═══ AUSGANGSDOKUMENT

8Bs2/25p – OLG Linz Entscheidung
Kopf
Das Oberlandesgericht Linz hat durch die Richterinnen Mag. Reinberg als Vorsitzende und Mag. Haidvogl, BEd, sowie den Richter Mag. Grosser in der Strafsache gegen A* und B*wegen des Vergehens der Untreue nach § 153 Abs 1 und 3 erster Fall StGB und einer weiteren strafbaren Handlung bzw der Beteiligung hiezu nach §§ 12 dritter Fall, 153 Abs 1 und 3 erster Fall StGB über den Einspruch des B * gegen die Anklageschrift der Staatsanwaltschaft Wels, GZ1* (ON 16 in GZ2* des Landesgerichtes Wels), in nichtöffentlicher Sitzung entschieden:
Spruch
Der Einspruch wird abgewiesen.
Die Anklageschrift ist hinsichtlich B* rechtswirksam.
Text
Begründung:
Mit der genannten Anklageschrift legt die Staatsanwaltschaft Wels (ua) B* zur Last, er habe (B.) in ** zur Ausführung folgender Taten der A* wissentlich beigetragen, indem er ihr sein Konto für den Empfang der Überweisungen zur Verfügung stellte, und zwar dazu, dass A* in ** als Buchhalterin des Hotel- und Metzgereibetriebs C*
1. ihre Befugnis, über fremdes Vermögen zu verfügen, wissentlich missbraucht und dadurch D* und E* in einem EUR 5.000,00 übersteigenden Betrag am Vermögen geschädigt habe, indem sie ohne Rechtsgrund von den Konten des Hotel- und Metzgereibetriebs C* Überweisungen auf [unter anderem] das Konto von B* bei der F* Bank AG tätigte, und zwar:
1.2.1. am 6. November 2017 eine Überweisung in der Höhe von EUR 802,79;
1.2.2. am 3. Oktober 2018 eine Überweisung von EUR 2.239,22;
1.2.3. im Jahr 2019 Überweisungen in Höhe von insgesamt EUR 6.261,89;
1.2.4. im Jahr 2020 Überweisungen in Höhe von insgesamt EUR 6.604,23;
1.2.5. im Jahr 2021 Überweisungen in Höhe von insgesamt EUR 11.628,76;
1.2.6. im Jahr 2022 Überweisungen in Höhe von insgesamt EUR 7.278,41;
1.2.7. im Jahr 2023 Überweisungen in Höhe von insgesamt EUR 14.702,23;
1.2.8. am 15. Jänner 2024 eine Überweisung in Höhe von EUR 8.187,65.

══════
═══ AUSGANGSMATERIAL

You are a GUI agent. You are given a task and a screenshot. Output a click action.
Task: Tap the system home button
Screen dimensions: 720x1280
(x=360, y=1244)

══════

• **AUFGABEN UND ÜBUNGEN**
(1) Fassen Sie die Entscheidung des OLG Linz in zwei Sätzen zusammen.
(2) Führen Sie die Entscheidung des OLG Linz im Anschluss an den letzten wiedergegebenen Satz fort.

• **ERGEBNISSE DER ÜBUNG**
(1) Das Oberlandesgericht Linz wies den Einspruch des B* gegen die Anklageschrift der Staatsanwaltschaft Wels ab und hielt fest, dass diese hinsichtlich B* rechtswirksam ist. Die Anklage legt B* zur Last, wissentlich zu Taten der A* beigetragen zu haben, indem er ihr sein Konto für Überweisungen zur Verfügung stellte, die sie als Buchhalterin des Hotel- und Metzgereibetriebs C* ohne Rechtsgrund von dessen Konten tätigte.

(2)
Rechtliche Beurteilung
Gegen diese Anklageschrift richtet sich der Einspruch des B* (ON 20), der nicht berechtigt ist.
Gemäß § 212 StPO steht einem Angeklagten gegen die Anklageschrift Einspruch an das Oberlandesgericht zu, wenn
1. die ihm zur Last gelegte Tat nicht mit gerichtlicher Strafe bedroht ist oder sonst ein Grund vorliegt, der die Verurteilung des Angeklagten aus rechtlichen Gründen ausschließt,
2. Dringlichkeit und Gewicht des Tatverdachts trotz hinreichend geklärten Sachverhalts nicht ausreichen, um eine Verurteilung des Angeklagten auch nur für möglich zu halten und von weiteren Ermittlungen eine Intensivierung des Verdachts nicht zu erwarten ist,
3. der Sachverhalt nicht soweit geklärt ist, dass eine Verurteilung des Angeklagten nahe liegt,
4. die Anklageschrift an wesentlichen formellen Mängeln leidet (§ 211 StPO),
5. die Anklageschrift ein für die angeklagte Straftat sachlich nicht zuständiges Gericht anruft,
6. die Anklageschrift ein örtlich nicht zuständiges Gericht anruft,
7. der nach dem Gesetz erforderliche Antrag eines hiezu Berechtigten fehlt oder
8. die Staatsanwaltschaft das Verfahren zu Unrecht nachträglich gemäß § 205 Abs 2 StPO oder § 38 Abs 1 oder 1a SMG fortgesetzt hat.
Voraussetzung einer Anklageerhebung ist gemäß § 210 Abs 1 StPO das Naheliegen einer Verurteilung aufgrund ausreichend geklärten Sachverhalts; die Anklage ist beim sachlich und örtlich zuständigen Gericht einzubringen.
Gemäß § 212 Z 1 StPO kann gegen eine Anklageschrift Einspruch erhoben werden, wenn die zur Last gelegte Tat nicht mit gerichtlicher Strafe bedroht ist oder sonst ein Grund vorliegt, der die Verurteilung des Angeklagten aus rechtlichen Gründen ausschließt.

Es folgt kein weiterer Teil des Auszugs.